Rewrite the records from the line with "The height and width of the screenshot is (900, 1600)." through the line with "Click the buyer", swapping "Hide Controls" for "Show Controls" and leaving everything else unchanged. Give only those lines.

Extracted entries:

──────────

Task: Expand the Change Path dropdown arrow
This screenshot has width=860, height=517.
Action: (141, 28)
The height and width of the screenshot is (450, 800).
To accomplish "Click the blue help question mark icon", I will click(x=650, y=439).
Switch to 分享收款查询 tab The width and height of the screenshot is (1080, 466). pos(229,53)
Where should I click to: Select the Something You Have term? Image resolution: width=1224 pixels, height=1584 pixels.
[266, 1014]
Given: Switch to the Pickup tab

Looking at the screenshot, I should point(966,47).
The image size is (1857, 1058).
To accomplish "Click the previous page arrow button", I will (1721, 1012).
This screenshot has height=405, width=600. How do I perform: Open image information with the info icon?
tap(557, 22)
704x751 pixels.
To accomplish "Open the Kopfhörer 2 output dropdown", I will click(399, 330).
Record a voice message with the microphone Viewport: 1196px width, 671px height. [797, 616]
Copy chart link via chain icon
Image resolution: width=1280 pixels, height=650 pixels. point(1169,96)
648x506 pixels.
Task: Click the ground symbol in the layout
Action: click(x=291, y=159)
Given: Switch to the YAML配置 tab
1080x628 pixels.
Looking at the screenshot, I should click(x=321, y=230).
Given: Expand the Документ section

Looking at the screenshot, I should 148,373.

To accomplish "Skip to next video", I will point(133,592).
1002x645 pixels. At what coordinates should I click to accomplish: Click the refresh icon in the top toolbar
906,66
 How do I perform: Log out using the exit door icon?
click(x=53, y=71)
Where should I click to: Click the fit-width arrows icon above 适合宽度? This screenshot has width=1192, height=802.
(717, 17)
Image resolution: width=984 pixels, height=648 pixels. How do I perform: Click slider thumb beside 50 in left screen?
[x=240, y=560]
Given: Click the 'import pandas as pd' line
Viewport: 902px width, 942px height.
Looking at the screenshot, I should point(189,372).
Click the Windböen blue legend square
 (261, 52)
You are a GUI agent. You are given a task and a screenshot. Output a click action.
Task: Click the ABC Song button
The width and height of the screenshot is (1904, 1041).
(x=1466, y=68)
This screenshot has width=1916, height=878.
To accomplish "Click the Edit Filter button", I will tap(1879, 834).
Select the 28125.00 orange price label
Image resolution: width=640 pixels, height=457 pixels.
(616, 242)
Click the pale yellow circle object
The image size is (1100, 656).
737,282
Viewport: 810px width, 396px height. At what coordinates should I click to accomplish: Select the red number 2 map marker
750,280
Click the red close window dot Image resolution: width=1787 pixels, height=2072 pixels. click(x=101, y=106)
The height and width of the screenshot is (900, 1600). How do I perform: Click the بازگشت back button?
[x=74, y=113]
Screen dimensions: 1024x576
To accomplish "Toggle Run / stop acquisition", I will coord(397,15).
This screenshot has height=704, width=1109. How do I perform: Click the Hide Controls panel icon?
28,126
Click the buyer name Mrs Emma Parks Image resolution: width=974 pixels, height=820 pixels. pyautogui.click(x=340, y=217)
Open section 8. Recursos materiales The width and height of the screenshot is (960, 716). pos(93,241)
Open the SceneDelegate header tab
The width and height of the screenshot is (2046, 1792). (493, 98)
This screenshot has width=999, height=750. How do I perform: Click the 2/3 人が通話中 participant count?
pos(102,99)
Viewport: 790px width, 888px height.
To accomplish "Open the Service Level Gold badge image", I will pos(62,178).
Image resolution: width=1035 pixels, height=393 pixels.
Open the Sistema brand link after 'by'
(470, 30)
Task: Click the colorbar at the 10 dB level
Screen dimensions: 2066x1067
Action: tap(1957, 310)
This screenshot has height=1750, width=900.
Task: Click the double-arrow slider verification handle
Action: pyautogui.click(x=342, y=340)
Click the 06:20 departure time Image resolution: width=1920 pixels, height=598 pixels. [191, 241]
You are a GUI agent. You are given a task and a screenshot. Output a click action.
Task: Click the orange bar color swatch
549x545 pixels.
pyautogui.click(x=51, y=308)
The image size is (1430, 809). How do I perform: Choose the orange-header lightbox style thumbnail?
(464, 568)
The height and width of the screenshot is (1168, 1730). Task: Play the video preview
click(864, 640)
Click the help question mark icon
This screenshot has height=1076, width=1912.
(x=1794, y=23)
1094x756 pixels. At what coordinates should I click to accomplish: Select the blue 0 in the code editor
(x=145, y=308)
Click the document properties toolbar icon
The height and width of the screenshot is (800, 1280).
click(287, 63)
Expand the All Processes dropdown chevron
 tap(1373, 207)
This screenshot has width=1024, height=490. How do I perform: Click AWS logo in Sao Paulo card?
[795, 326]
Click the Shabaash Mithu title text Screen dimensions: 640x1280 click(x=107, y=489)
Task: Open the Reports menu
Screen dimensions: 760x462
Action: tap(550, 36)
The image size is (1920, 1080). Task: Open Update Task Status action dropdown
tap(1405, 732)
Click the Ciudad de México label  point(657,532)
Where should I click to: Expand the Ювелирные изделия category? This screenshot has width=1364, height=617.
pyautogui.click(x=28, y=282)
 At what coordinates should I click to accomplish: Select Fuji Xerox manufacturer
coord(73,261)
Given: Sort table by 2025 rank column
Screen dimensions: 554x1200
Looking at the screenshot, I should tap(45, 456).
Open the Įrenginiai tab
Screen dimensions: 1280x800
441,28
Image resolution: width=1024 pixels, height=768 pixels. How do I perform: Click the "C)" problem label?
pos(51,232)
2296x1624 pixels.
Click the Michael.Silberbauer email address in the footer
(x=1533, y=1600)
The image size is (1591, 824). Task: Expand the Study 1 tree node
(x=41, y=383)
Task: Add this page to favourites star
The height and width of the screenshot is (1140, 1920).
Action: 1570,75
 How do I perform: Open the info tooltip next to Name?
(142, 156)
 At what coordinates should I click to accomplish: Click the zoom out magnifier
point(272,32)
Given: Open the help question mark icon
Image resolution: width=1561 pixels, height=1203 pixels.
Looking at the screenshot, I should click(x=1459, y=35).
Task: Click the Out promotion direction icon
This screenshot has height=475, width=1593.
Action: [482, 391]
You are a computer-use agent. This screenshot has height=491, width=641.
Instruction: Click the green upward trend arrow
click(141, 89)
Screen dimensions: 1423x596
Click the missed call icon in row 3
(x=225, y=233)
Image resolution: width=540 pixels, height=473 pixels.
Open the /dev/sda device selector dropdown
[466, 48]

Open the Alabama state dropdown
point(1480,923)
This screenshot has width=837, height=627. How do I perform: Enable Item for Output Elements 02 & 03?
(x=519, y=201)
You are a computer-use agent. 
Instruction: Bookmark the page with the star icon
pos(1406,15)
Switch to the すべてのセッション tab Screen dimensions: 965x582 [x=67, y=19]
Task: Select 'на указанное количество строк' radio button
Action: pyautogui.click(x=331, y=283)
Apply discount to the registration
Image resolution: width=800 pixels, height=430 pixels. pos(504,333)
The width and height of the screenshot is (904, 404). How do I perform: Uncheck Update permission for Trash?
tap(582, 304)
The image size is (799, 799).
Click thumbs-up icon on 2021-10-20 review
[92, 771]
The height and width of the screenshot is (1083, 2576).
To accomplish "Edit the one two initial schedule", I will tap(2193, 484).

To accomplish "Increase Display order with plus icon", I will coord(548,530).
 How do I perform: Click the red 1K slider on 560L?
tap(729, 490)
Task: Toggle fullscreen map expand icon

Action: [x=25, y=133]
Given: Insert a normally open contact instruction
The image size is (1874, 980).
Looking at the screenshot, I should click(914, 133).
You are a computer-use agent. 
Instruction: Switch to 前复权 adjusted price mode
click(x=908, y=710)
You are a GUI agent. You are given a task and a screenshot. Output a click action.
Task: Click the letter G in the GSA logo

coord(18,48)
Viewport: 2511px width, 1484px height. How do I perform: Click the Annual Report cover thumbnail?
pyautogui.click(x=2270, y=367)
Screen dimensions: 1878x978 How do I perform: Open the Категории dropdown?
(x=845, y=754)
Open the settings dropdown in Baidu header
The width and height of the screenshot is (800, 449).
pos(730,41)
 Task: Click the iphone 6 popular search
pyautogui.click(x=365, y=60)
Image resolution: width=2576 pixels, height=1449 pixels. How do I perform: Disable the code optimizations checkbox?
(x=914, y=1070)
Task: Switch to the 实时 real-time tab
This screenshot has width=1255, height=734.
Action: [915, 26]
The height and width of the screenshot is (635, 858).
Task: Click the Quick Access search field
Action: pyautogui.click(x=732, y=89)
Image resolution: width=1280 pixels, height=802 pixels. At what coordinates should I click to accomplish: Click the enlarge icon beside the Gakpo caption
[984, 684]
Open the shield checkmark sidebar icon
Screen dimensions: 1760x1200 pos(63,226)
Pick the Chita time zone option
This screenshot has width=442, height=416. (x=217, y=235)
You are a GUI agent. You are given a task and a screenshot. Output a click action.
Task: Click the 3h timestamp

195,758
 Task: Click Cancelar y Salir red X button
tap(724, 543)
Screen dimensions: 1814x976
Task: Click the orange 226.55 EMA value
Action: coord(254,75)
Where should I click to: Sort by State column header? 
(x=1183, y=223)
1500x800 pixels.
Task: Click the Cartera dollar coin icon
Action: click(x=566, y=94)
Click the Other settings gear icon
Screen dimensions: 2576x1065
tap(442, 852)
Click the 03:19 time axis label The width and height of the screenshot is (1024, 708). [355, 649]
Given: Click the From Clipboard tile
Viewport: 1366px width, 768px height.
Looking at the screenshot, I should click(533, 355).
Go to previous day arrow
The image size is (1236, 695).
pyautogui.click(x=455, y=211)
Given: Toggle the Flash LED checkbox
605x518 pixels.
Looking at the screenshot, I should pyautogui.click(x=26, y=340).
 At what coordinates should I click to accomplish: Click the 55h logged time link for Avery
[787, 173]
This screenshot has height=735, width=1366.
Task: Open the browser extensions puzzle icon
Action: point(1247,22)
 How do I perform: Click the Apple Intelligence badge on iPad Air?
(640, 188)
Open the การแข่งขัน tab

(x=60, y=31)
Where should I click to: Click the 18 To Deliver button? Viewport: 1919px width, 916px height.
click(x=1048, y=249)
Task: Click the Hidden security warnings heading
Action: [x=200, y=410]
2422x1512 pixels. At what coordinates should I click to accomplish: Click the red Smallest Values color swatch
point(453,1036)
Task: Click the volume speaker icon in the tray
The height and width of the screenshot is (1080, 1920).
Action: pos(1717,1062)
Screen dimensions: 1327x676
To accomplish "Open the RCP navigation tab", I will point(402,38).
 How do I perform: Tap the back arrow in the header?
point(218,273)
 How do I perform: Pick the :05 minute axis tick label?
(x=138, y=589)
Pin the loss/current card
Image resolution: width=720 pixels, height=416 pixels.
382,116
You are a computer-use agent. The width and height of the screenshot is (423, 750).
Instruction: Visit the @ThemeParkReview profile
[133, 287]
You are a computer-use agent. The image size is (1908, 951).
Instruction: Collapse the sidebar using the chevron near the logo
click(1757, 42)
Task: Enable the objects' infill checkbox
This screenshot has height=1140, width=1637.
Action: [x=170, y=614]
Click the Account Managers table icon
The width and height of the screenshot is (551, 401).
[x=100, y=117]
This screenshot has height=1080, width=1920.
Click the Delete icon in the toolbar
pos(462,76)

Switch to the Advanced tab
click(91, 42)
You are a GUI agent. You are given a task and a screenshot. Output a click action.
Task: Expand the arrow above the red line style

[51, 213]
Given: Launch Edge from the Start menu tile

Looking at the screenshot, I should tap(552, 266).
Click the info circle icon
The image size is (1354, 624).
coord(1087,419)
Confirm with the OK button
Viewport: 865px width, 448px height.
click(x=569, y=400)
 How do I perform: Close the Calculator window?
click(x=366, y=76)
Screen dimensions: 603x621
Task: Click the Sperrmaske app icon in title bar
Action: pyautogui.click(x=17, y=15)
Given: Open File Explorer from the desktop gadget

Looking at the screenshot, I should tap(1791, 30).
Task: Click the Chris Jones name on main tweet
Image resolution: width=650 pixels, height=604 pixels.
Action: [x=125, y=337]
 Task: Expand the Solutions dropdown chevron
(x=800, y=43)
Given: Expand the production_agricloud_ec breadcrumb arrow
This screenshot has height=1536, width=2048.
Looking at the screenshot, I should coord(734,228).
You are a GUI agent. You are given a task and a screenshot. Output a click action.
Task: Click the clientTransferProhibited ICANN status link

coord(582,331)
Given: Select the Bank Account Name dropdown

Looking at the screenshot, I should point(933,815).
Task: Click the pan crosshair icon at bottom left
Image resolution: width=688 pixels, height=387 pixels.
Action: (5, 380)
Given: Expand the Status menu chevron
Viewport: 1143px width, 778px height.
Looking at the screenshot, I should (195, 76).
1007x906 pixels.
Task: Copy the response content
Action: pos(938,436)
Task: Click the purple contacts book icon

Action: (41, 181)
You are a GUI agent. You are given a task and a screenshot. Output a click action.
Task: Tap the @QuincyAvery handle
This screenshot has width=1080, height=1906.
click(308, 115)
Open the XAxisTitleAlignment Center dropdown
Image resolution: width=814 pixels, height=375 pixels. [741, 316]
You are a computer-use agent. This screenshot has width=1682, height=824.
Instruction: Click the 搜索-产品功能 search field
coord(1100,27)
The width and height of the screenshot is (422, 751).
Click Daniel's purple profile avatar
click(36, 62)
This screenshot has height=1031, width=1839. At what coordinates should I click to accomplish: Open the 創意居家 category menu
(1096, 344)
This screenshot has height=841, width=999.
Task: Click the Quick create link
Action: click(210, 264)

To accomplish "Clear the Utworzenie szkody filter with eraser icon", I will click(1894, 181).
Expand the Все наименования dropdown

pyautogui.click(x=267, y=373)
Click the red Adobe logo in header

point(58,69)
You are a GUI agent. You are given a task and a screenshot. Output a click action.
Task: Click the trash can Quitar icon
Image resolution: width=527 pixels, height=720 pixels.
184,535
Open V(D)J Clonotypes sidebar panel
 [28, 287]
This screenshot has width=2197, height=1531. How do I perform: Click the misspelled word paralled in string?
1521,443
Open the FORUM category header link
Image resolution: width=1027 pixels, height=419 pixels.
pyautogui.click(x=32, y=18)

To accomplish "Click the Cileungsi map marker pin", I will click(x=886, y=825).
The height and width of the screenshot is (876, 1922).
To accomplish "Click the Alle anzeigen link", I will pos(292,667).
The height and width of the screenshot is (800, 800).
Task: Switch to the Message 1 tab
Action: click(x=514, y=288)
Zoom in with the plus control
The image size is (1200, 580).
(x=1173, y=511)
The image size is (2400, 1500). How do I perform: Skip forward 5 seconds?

──────────

Exercise answer:
The height and width of the screenshot is (900, 1600). How do I perform: Click the بازگشت back button?
[x=74, y=113]
Screen dimensions: 1024x576
To accomplish "Toggle Run / stop acquisition", I will coord(397,15).
This screenshot has height=704, width=1109. How do I perform: Click the Show Controls panel icon?
28,126
Click the buyer name Mrs Emma Parks Image resolution: width=974 pixels, height=820 pixels. pyautogui.click(x=340, y=217)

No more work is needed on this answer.